Healing with Friends? Twin Survey Experiments on Vaccines and Geopolitics in Front of Global Pandemics.
Wednesday, 9 July 2025: 10:15
Location: SJES008 (Faculty of Legal, Economic, and Social Sciences (JES))
Oral Presentation
Alec CALI, University of Amsterdam, Netherlands
Francesco NICOLI, Politecnico di Torino, Italy, Bruegel, Belgium
Brian BURGOON, University of Amsterdam, Netherlands
Anniek DE RUIJTER, University of Amsterdam, Netherlands
Katrina PEREHUDOFF, University of Amsterdam, Netherlands
Elize MASSARD DA FONSECA, Fundação Getulio Vargas, Brazil
While the Covid-19 pandemic took the world by surprise and affected every country on the planet, the global response was marked by clear geopolitical fractures. While pandemics represent punctuated instances of intense and symmetric crisis, these can be compounded by long-term structural shifts which alter the global balance of power and force ‘friend or foe’ lenses onto otherwise nonpartisan issues. Such a wicked problem has plagued international public health for decades, impacting things like the rollout of the malaria and smallpox vaccines, and it reflects the inherent tensions between global problem-solving, on the one hand, and immediate national self-interest on the other. From a national standpoint this often leads to tensions between functional problem-solving and value-based cooperation choices, and with possible feedback effects on domestic governance arrangements.

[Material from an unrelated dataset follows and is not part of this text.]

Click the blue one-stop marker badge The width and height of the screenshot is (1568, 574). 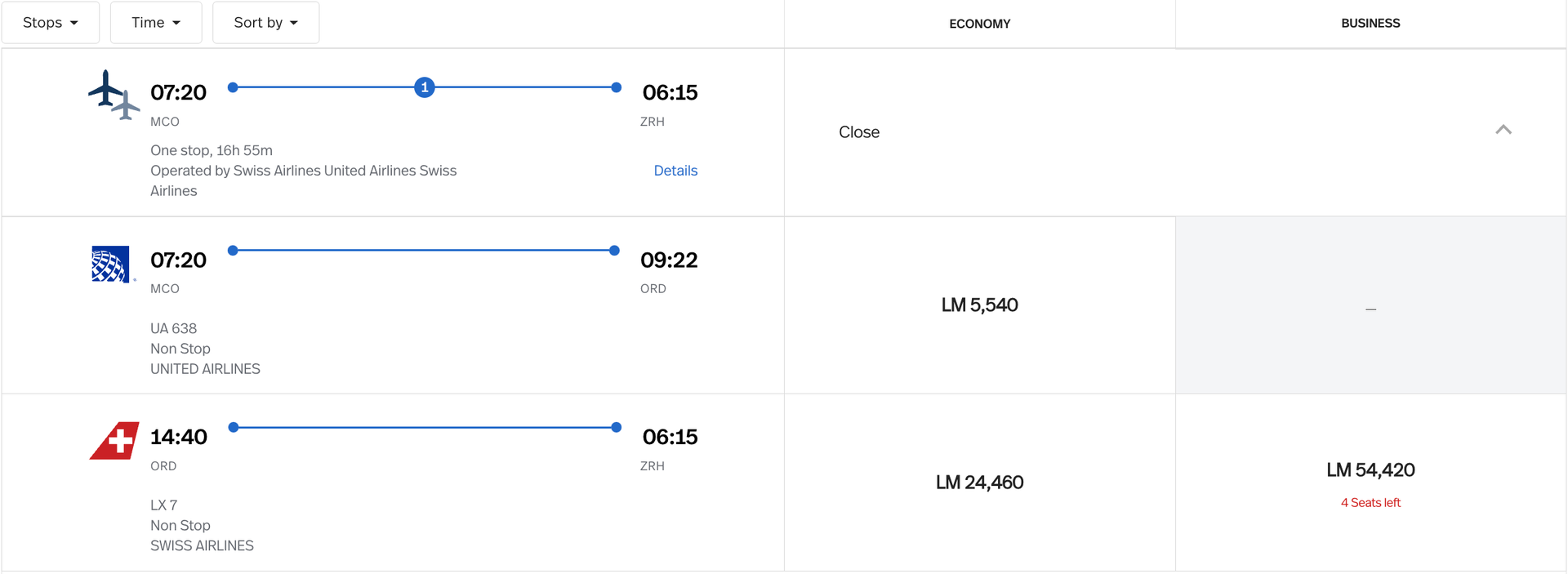(x=424, y=87)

To understand the extent to which this affects not only political leaders but the population at large, we conduct a pair of survey experiments in a survey fielded in early 2025 in Japan, the US, the UK, Brazil, Nigeria, Italy and Germany, collecting about 1500 observations in each country.

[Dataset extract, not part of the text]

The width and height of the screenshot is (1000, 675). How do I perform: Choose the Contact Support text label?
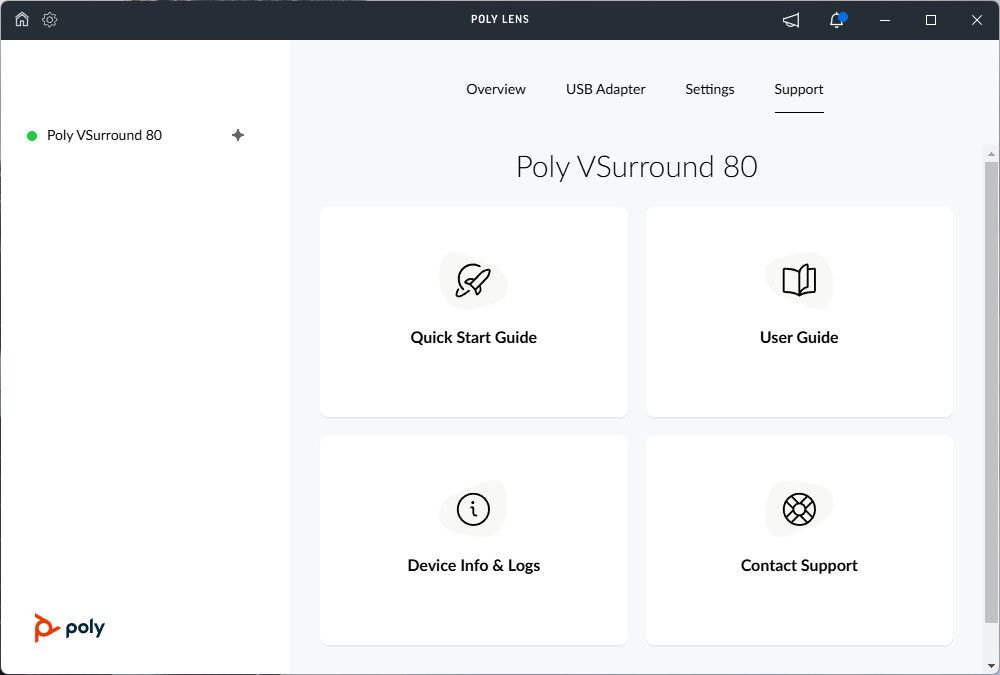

In the first experiment, we ask the respondents’ willingness to receive a vaccine, randomizing the country of origin from a list of potentially friendly or unfriendly countries. In the second experiment, we ask the respondents to decide whether to support or not the allocation of extra vaccines doses to third countries, drawn from a list of potentially friendly or unfriendly countries. Together, these experiments allow us to reveal how much global health cooperation is conditioned by geopolitics and the intricacies of global solidarity. We expect respondents to prefer vaccines cooperation with friendly countries on average, but with significant heterogenous treatment effects for gender, concern with pandemics, left-right placement on the political spectrum, and the degree of supranational identity.